Operational concerns

  • The schema for the Postgres permission backend has changed. This
    changes another ID column to use the "C" collation, which should
    speed up the delete_object_permissions query when deleting a
    bucket.

8.1.1

Released on 2018-01-18 - GitHub - PyPI

Operational concerns

  • The schema for the Postgres storage backend has changed. This
    changes some more ID columns to use the "C" collation, which fixes a
    bug where the bump_timestamps trigger was very slow.

8.1.0

Released on 2018-01-09 - GitHub - PyPI

Internal changes

  • Update the Docker compose configuration to use memcache for the cache backend (#1405)
  • Refactor the way postgresql.storage.create_from_settings ignores settings (#1410)

Operational concerns

  • The schema for the Postgres storage backend has changed. This
    changes some ID columns to use the "C" collation, which will make
    delete_all queries faster. (See
    e.g. https://www.postgresql.org/docs/9.6/static/indexes-opclass.html,
    which says "If you do use the C locale, you do not need the
    xxx_pattern_ops operator classes, because an index with the default
    operator class is usable for pattern-matching queries in the C
    locale.") This may change the default sort order and grouping of
    record IDs.

New features

  • New setting kinto.backoff_percentage to only set the backoff header a portion of the time.
  • make tdd allows development in a TDD style by rerunning tests every time a file is changed.

Bug fixes

  • Optimize the Postgres collection_timestamp method by one query.
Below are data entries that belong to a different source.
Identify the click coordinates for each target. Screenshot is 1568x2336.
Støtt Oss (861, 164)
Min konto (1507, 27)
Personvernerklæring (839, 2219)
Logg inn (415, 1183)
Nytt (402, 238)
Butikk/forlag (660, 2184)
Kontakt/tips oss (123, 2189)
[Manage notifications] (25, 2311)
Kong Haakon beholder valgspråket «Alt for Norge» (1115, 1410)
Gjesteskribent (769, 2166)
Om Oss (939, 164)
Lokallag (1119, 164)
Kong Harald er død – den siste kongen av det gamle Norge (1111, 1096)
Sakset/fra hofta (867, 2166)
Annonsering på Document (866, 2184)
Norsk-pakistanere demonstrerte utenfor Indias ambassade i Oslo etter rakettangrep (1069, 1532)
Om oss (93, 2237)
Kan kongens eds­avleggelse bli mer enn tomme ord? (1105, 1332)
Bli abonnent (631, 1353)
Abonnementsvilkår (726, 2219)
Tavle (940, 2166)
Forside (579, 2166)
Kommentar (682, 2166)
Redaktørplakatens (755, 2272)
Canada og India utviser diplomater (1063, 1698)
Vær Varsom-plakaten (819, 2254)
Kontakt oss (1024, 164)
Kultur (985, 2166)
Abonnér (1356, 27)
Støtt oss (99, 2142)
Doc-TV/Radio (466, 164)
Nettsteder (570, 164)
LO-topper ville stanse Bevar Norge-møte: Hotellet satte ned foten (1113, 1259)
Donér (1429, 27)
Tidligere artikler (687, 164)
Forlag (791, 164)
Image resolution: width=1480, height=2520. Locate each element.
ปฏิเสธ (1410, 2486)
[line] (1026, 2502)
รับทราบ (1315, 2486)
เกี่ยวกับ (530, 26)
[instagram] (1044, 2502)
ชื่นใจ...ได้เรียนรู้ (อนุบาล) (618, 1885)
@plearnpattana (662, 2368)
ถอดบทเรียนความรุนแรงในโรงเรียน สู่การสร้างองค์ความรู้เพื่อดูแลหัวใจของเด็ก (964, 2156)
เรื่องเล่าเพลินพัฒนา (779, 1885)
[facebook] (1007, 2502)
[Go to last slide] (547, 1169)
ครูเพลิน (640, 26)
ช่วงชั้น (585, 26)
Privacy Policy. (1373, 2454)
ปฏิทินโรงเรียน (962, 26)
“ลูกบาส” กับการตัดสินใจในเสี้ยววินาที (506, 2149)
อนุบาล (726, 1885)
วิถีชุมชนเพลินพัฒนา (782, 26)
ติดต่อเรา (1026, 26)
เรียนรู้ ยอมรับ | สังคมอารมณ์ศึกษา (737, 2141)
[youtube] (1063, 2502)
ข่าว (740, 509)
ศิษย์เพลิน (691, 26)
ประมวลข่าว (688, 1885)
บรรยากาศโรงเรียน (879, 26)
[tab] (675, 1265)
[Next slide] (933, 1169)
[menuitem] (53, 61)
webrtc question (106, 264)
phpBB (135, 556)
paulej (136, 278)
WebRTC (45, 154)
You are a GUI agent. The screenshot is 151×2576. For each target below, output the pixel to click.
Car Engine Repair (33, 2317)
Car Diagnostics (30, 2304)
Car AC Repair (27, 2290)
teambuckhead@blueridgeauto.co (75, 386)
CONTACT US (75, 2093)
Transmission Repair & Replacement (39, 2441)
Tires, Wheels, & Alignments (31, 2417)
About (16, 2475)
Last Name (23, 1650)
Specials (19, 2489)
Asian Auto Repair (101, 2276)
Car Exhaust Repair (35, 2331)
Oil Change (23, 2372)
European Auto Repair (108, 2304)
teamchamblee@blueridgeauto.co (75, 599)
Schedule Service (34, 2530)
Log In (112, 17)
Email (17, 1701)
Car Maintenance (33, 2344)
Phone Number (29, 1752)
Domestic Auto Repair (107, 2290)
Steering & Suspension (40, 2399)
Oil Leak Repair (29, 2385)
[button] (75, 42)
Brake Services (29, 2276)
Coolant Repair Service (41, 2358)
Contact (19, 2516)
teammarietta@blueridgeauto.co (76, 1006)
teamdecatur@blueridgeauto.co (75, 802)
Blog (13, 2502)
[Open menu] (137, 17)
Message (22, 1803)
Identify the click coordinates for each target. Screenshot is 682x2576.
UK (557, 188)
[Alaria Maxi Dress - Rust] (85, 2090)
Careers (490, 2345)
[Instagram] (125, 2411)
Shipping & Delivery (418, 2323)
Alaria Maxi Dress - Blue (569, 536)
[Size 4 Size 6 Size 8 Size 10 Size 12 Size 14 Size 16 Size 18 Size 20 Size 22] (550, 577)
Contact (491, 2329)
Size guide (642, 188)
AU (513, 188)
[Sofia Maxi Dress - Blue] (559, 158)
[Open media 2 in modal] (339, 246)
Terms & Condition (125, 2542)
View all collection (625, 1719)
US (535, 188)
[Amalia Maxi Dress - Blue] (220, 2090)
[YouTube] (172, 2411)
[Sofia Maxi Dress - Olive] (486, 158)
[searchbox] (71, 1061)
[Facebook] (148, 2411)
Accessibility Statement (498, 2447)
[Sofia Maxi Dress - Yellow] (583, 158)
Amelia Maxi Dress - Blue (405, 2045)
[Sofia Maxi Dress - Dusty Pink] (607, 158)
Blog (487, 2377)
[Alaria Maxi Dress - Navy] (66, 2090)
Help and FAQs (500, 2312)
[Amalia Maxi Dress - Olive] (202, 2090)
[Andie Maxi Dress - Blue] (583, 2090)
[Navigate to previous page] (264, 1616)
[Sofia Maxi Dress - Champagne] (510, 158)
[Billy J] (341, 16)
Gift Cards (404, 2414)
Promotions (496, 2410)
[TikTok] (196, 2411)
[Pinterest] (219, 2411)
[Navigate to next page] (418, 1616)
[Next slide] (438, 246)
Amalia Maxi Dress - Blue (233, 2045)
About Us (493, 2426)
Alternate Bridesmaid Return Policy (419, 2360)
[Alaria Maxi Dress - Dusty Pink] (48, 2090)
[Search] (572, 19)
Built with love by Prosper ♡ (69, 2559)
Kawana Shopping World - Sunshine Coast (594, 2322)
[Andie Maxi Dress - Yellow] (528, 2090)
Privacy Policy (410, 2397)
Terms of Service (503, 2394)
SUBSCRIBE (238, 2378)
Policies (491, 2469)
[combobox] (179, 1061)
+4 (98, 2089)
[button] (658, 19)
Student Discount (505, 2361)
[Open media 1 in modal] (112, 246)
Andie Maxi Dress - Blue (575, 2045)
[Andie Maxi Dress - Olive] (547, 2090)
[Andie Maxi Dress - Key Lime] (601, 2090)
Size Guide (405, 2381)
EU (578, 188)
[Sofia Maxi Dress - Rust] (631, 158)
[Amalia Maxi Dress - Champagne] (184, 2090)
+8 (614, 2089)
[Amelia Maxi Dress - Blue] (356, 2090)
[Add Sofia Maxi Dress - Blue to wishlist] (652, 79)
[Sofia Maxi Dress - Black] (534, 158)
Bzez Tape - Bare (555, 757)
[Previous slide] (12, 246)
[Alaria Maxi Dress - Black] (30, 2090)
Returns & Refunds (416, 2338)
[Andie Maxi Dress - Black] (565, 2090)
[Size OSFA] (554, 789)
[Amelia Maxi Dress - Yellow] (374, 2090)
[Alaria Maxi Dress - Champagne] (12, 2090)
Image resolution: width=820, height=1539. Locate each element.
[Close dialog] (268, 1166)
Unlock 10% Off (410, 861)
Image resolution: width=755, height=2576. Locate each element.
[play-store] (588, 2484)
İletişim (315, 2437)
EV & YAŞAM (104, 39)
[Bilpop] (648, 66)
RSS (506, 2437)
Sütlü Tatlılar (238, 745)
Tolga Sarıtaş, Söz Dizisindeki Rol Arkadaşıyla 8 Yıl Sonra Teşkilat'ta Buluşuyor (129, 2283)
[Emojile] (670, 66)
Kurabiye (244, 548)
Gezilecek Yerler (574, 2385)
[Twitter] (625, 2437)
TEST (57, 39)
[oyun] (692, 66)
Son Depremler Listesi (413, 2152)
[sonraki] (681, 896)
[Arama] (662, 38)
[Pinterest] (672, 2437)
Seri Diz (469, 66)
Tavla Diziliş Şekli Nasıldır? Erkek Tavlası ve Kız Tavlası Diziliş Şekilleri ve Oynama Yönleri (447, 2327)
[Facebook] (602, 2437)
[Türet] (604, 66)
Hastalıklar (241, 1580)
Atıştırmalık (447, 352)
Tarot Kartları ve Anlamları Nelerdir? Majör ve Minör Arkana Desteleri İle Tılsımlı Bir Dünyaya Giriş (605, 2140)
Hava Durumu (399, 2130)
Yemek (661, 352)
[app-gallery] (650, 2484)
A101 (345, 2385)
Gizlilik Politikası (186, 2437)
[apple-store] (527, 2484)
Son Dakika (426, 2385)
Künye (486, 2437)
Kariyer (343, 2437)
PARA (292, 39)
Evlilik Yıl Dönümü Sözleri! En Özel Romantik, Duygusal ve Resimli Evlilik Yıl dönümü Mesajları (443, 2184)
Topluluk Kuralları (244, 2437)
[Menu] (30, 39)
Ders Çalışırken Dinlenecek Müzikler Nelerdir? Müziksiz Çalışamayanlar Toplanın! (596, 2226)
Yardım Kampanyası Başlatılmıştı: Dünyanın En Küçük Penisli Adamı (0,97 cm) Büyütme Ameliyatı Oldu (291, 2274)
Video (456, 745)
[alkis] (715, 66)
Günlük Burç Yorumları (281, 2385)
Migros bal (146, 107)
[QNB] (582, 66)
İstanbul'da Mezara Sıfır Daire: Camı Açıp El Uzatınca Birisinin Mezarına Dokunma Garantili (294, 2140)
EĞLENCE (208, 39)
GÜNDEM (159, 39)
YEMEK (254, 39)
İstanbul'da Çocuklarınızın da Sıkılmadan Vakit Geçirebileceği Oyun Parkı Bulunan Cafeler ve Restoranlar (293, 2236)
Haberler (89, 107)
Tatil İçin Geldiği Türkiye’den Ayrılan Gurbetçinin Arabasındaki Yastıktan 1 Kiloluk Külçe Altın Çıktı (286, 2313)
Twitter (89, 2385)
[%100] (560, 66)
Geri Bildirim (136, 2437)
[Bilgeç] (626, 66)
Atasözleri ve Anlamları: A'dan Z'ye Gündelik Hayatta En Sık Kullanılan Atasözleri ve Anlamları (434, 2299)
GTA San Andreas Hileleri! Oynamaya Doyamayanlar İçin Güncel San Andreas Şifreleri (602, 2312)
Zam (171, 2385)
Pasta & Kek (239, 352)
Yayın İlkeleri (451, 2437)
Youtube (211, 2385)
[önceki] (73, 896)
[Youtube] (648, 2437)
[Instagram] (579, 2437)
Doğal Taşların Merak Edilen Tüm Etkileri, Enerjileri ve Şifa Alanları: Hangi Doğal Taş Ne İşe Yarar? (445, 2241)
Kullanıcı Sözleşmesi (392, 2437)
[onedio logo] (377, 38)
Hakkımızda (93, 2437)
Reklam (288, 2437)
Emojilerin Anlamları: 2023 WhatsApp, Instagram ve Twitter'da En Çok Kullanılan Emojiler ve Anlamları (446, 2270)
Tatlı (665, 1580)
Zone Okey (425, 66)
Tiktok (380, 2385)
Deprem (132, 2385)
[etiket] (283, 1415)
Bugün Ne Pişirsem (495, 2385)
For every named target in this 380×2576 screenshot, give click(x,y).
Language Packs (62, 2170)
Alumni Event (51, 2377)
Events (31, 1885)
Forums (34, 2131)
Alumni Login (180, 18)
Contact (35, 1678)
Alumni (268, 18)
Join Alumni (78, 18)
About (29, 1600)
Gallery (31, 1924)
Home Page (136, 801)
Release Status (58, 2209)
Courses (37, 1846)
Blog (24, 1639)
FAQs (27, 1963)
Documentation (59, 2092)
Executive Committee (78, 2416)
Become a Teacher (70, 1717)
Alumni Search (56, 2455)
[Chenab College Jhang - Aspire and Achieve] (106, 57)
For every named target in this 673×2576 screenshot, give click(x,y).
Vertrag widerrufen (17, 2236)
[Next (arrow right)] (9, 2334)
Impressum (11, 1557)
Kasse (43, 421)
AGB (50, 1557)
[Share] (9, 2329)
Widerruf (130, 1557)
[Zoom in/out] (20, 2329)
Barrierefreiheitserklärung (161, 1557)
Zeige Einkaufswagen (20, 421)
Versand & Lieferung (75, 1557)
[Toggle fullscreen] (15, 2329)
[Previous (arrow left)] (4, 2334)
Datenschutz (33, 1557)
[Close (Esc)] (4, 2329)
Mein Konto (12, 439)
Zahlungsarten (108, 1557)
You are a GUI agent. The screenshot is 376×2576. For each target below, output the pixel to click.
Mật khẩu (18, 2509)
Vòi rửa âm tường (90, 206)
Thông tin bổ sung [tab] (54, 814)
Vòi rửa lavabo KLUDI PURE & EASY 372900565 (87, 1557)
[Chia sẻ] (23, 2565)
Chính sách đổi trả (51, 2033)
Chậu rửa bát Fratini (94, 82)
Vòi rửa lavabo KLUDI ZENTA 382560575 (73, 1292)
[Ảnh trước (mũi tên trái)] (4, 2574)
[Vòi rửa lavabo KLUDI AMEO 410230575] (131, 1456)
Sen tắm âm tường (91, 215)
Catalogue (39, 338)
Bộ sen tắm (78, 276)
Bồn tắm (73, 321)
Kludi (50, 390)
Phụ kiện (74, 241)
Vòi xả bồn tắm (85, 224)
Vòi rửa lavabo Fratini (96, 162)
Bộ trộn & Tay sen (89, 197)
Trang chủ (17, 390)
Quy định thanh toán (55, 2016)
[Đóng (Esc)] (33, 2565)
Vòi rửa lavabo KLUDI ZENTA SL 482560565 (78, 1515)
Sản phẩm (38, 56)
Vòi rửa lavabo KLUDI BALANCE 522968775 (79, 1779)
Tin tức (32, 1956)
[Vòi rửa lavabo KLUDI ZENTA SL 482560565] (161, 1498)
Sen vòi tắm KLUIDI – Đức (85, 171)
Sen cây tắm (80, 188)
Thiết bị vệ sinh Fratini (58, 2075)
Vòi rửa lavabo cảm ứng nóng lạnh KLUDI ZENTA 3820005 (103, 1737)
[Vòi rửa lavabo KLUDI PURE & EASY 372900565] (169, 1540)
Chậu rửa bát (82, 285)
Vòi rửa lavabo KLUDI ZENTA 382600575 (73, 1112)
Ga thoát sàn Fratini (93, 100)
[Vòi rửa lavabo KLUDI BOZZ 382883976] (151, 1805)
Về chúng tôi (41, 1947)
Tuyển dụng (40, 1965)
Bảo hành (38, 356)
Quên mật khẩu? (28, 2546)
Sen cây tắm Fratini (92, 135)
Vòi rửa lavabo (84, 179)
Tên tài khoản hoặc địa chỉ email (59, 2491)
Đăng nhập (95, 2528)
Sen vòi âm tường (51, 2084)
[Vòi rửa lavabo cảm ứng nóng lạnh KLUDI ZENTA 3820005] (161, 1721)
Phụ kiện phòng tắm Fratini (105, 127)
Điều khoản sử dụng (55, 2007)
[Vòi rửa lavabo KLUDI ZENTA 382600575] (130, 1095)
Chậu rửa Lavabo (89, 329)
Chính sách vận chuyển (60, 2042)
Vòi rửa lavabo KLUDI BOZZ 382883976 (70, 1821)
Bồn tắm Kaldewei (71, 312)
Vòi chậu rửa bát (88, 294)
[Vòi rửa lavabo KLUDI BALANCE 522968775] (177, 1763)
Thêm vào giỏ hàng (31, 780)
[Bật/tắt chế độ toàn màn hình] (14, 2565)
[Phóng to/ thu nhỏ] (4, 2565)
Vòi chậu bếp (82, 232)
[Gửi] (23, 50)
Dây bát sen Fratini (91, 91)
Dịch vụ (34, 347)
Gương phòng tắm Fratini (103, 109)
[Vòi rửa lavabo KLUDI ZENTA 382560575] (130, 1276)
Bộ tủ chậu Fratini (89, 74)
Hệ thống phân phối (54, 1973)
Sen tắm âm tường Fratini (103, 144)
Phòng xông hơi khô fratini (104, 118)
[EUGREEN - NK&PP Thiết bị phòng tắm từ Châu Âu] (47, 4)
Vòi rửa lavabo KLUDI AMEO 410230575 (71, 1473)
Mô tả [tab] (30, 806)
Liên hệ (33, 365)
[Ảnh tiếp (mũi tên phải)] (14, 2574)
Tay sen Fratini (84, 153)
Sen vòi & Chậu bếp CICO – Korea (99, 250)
It
    now only makes two queries instead of three.
  • Update other dependencies: newrelic to 2.98.0.81 (#1409), setuptools
    to 38.4.0 (#1411, #1429, #1438, #1440), pytest to 3.3.2 (#1412,
    #1437), raven to 6.4.0 (#1421), werkzeug to 0.14.1 (#1418, #1434),
    python-memcached to 1.59 (#1423), zest.releaser to 6.13.3 (#1427),
    bravado_core to 4.11.2 (#1426, #1441), statsd to 3.2.2 (#1422),
    jsonpatch to 1.21 (#1432), sqlalchemy to 1.2.0 (#1430), sphinx to
    1.6.6 (#1442).

7.6.5

Released on 2018-01-09 - GitHub - PyPI

Internal changes

  • Introduce an experimental setting,
    experimental_disable_purge_deleted, which can be used to try to
    diagnose excessive CPU usage in production.

7.6.4

Released on 2017-12-07 - GitHub - PyPI

Internal changes

  • Remove the FOR UPDATE locking from the delete_all query, on the
    off chance that it's somehow related to the increased CPU
    utilization we're seeing.

7.6.3

Released on 2017-12-06 - GitHub - PyPI

Internal changes

  • Optimize the Postgres collection_timestamp method by one query. It
    now only makes two queries instead of three.

8.0.0

Released on 2017-11-29 - GitHub - PyPI

Breaking changes

  • Storage backends no longer support the ignore_conflict
    argument (#1401). Instead of using this argument, consider catching the
    UnicityError and handling it. ignore_conflict was only ever
    used in one place, in the default_bucket plugin, and was
    eventually backed out in favor of catching and handling a
    UnicityError.

Bug fixes

  • Fix a TOCTOU bug in the Postgres storage backend where a transaction
    doing a create() would fail because a row had been inserted after
    the transaction had checked for it (#1376).